According to Robert McNally, President of the Rapidan Group LLC in Bethesda, MD, “historically, small businesses are considered the source of job creation, but with the instability in oil prices they have found it difficult to run their businesses, hire more employees and plan for the future. Rising oil prices hurt them directly by increasing input costs, such as fuel, and reducing the purchasing power of their customers. Higher fuel prices feed into higher prices of many goods and services, including food and transportation.
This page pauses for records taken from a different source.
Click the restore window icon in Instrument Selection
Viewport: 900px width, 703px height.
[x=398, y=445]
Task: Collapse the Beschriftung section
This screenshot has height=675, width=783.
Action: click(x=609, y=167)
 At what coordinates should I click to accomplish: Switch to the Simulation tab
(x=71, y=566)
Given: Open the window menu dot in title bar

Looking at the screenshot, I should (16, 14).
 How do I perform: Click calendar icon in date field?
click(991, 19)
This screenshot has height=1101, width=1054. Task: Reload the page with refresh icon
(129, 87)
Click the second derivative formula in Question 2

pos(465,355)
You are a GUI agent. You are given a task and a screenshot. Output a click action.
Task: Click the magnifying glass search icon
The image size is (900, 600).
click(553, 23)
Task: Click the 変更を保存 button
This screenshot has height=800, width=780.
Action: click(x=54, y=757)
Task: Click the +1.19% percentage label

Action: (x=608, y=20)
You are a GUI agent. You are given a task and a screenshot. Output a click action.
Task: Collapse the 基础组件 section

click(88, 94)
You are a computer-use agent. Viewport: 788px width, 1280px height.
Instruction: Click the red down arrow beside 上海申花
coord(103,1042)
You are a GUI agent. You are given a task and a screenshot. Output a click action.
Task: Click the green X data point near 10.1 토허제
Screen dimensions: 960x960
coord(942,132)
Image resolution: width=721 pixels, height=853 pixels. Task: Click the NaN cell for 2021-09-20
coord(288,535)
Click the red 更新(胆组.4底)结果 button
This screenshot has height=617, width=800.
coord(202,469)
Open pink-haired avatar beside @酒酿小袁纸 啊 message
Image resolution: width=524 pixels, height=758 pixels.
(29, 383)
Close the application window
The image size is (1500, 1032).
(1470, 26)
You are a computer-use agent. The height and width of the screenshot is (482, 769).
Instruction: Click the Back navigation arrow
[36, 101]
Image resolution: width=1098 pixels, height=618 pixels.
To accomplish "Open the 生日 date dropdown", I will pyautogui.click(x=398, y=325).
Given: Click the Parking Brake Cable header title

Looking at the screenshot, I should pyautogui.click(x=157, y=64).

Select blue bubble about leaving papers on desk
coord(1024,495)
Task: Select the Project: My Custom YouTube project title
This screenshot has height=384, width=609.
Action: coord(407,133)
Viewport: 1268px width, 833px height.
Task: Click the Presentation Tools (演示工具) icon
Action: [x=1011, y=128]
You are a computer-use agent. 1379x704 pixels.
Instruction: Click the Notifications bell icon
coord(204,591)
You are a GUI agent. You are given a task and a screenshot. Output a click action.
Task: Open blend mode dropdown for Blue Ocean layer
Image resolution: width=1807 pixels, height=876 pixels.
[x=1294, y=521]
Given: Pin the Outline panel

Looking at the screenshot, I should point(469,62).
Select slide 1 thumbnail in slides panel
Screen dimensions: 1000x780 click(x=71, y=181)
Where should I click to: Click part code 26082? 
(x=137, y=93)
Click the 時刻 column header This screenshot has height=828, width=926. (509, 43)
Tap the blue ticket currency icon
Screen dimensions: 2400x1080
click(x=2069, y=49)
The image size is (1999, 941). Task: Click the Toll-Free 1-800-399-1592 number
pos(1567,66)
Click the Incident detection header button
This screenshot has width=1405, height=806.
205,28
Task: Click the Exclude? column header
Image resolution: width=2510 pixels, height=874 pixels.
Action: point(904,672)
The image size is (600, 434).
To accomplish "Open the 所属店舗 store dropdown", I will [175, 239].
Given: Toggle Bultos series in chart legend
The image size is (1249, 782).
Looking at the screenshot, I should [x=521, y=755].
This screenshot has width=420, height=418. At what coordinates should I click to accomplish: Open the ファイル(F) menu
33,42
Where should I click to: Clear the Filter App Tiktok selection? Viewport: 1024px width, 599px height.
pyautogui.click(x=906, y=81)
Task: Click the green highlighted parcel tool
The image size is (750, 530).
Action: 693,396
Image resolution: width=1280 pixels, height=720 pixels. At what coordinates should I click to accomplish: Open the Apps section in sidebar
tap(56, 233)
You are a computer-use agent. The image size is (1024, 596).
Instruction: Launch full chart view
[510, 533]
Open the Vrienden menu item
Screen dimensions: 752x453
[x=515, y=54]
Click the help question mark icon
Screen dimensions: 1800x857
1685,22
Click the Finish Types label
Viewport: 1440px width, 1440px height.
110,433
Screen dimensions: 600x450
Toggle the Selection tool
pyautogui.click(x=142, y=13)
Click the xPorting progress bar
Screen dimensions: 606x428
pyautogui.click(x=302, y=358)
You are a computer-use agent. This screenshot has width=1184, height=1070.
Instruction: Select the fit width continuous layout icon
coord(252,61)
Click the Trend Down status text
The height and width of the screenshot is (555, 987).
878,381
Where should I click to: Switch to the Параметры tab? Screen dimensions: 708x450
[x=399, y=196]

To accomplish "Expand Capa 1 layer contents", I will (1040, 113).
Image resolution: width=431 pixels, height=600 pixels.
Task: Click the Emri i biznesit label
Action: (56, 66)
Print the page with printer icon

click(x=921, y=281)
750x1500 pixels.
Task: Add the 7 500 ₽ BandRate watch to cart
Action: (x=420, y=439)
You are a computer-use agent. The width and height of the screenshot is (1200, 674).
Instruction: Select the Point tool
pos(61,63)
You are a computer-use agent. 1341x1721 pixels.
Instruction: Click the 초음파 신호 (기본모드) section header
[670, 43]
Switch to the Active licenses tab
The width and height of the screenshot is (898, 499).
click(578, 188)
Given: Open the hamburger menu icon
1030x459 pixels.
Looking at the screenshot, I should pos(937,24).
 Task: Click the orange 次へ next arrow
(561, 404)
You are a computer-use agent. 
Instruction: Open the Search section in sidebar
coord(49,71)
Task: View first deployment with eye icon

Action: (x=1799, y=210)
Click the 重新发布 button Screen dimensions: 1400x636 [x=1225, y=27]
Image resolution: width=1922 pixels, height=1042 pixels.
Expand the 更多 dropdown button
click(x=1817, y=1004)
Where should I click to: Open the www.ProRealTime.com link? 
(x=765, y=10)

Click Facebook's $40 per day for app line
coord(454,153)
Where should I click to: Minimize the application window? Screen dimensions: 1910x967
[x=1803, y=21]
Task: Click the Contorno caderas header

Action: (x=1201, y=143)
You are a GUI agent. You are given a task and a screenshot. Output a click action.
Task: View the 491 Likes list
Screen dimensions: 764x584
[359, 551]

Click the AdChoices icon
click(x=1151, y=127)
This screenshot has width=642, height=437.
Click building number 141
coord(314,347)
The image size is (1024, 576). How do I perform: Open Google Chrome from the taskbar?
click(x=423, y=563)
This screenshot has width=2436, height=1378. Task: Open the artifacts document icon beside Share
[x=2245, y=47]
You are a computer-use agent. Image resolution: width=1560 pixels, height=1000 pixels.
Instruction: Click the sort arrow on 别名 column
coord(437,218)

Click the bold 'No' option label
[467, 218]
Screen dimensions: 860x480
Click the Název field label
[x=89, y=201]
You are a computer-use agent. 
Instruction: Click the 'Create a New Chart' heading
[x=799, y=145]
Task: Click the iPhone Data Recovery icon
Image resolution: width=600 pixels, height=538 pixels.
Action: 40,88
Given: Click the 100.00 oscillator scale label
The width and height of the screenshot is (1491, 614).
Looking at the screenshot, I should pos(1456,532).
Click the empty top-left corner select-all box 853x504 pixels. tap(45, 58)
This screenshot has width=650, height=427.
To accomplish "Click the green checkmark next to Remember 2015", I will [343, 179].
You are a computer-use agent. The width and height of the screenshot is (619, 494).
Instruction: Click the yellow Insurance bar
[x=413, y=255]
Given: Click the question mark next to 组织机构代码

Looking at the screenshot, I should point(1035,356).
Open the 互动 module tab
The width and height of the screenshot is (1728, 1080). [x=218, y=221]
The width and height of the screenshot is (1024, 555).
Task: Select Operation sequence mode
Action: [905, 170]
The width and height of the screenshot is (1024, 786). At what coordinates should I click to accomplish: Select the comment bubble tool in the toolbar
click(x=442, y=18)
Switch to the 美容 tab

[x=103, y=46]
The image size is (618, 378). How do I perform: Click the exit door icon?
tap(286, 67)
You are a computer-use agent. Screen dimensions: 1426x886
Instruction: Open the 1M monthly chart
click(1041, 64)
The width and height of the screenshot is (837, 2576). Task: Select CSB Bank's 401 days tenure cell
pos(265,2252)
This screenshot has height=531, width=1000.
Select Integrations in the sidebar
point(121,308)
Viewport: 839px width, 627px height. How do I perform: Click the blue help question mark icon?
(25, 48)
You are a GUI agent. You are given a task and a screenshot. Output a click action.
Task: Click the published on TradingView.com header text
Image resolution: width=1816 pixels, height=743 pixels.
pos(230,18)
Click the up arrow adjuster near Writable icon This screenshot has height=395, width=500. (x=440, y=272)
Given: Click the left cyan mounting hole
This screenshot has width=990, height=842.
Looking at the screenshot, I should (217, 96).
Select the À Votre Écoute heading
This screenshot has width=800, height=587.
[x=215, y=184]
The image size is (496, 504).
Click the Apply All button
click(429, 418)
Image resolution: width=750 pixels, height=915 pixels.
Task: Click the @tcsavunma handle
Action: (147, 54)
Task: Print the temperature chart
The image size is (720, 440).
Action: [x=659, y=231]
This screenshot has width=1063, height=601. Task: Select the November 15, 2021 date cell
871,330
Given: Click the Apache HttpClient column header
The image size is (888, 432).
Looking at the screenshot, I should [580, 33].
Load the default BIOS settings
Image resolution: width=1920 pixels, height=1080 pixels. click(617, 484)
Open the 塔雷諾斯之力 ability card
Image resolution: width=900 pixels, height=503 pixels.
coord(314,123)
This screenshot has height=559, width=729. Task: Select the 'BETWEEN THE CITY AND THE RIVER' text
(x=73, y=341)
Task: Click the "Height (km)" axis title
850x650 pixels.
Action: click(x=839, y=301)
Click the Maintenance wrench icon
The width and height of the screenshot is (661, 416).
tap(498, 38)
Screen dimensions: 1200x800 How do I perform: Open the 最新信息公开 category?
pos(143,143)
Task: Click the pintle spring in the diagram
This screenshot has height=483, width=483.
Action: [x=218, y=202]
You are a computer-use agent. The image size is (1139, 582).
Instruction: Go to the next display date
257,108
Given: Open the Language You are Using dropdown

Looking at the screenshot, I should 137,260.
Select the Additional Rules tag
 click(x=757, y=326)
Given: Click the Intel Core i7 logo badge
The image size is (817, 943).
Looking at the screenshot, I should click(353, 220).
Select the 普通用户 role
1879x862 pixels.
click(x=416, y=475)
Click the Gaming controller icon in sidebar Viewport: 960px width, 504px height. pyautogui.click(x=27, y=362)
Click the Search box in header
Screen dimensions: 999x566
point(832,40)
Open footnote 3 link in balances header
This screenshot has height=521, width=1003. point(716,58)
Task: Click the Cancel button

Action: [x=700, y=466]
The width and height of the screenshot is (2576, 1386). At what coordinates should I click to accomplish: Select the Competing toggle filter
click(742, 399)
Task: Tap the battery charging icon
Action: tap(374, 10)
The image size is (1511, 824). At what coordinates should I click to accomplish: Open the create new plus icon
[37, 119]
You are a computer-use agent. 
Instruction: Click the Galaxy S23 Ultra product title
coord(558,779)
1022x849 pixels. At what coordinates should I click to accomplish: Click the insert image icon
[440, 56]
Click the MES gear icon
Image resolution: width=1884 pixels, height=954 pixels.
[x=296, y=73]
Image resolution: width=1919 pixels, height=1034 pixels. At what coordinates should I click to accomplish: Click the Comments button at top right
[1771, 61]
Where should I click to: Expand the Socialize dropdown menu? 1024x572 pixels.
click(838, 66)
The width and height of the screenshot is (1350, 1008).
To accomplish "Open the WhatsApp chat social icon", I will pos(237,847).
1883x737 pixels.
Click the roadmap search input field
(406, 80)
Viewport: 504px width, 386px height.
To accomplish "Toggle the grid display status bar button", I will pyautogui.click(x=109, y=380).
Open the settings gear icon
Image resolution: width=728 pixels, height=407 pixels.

These wholesale cost increases get passed along to small businesses, who must then contend with difficult choices as to whether to absorb or pass them along.”

As stated by Wikipedia “adapting to change is crucial in business and particularly small business; not being tied to any bureaucratic inertia, it is typically easier to respond to the marketplace quickly.” While multinational companies have the benefits of economies of scale, sufficient integration and cash flow smaller companies tend to be more agile in reacting and adapting more readily to change.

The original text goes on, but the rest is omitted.